Building A Healthy Portfolio
Ali On Content / 11 May 2009
Control expenditure instead of controlling savings
Q. I have read your impressive suggestions to the readers of Dalal Street. Kindly guide me as well.
I am a 30-year-old individual (single) working with MNC at a package of Rs 4.50 lakh p.a. I have an investment of over Rs 900,000, the break-up of which as on 3rd April 2009 is as follows :-
1. Rs 6.10 lakh in equity (current market value Rs 3.27 lakh)
2. Rs 2.63 lakh in MF (current market value Rs 1.48 lakh)
3. Rs 30,000 in PPF (started in 2006-07)
4. Life insurance from Bajaj for Rs 50,000 as sum assured at a premium of Rs 5,900/- p.a.

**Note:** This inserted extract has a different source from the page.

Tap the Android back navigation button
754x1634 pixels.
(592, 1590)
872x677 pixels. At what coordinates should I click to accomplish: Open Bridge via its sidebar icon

5. Rs 2 lakh in fixed deposits and Rs 1 lakh in savings account
I have stopped my SIP with HDFC Equity Fund, SBI Magnum Contra, Reliance Vision & Reliance Div. Power Fund from Jan' 09 because I have seen no salary increase this year and job insecurity. I have taken health insurance from ICICI Pru (critical care and healthcare for a premium of Rs 7,700 p.a. for sum assured of Rs 5 lakh). I understand that I am under-insured and want to take up some term plan. Kindly suggest me the one with lowest premium and high sum assured.
My near term plan is to purchase a house worth Rs 35-40 lakh, foreign tour with spouse in the next financial year (June 2010).

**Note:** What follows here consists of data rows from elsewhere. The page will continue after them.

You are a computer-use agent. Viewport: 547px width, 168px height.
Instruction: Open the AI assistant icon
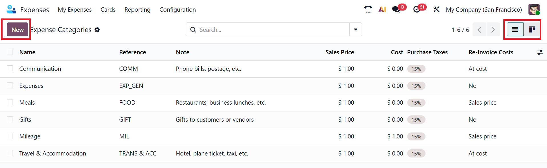382,9
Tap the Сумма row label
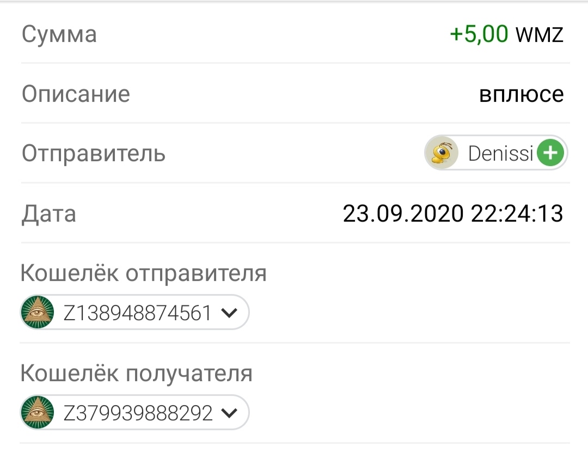 tap(59, 34)
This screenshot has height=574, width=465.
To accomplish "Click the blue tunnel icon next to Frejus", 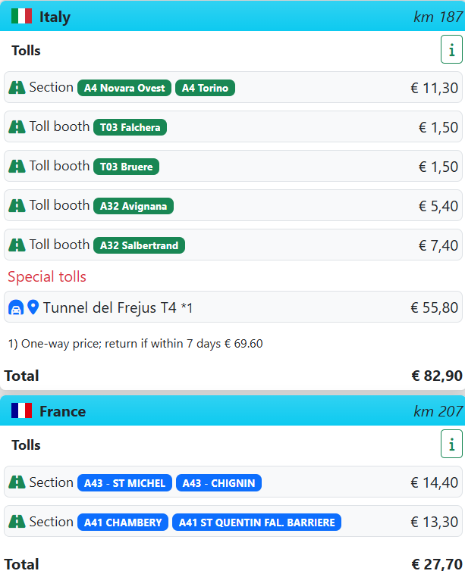I will point(16,307).
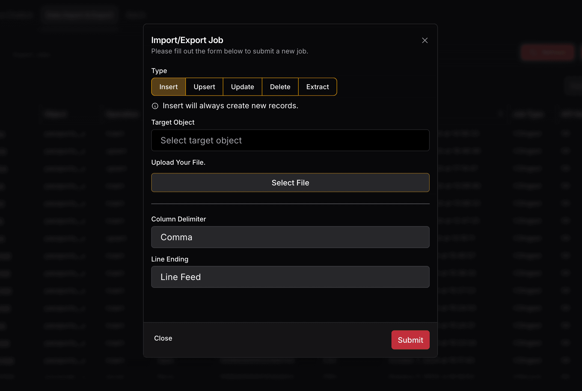Pick the Delete job type
The image size is (582, 391).
click(x=280, y=87)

Need your guidance in building a healthy portfolio for good returns with a perspective of 10-15 years. I am not in need of disinvesting from my current holding.
- Gaurav Wason, Punjab
A. Yes, Gaurav, I can understand the insecurity affecting you. Typically such a situation can be handled by reserving about 6 to 12 months of expenses in a fixed deposit account or a liquid fund. You already have a health cover to manage emergencies. It is recommended that you control expenditure instead of controlling savings! Savings for expenditure in the near-term is best made into liquid plus plans or short-term income plans.
You will require a life cover of about Rs 45 to 50 lakh totally. If you have any liabilities which you do not want to saddle your wife with, please add the number to this! I have suggested two term plans for your reference.
LIC has two term insurance plans, LIC Anmol Jeevan Plan which covers till the age of 55 and has a cap in sum assured at Rs 25 lakh and LIC Amulya Jeevan which covers till the maximum age of 70 years (policy tenure from 5 -35) and the minimum sum assured is Rs 25,00,001.
For longer term savings, you must include retirement as a goal. Please look into my earlier columns where you can read how retirement is to be treated.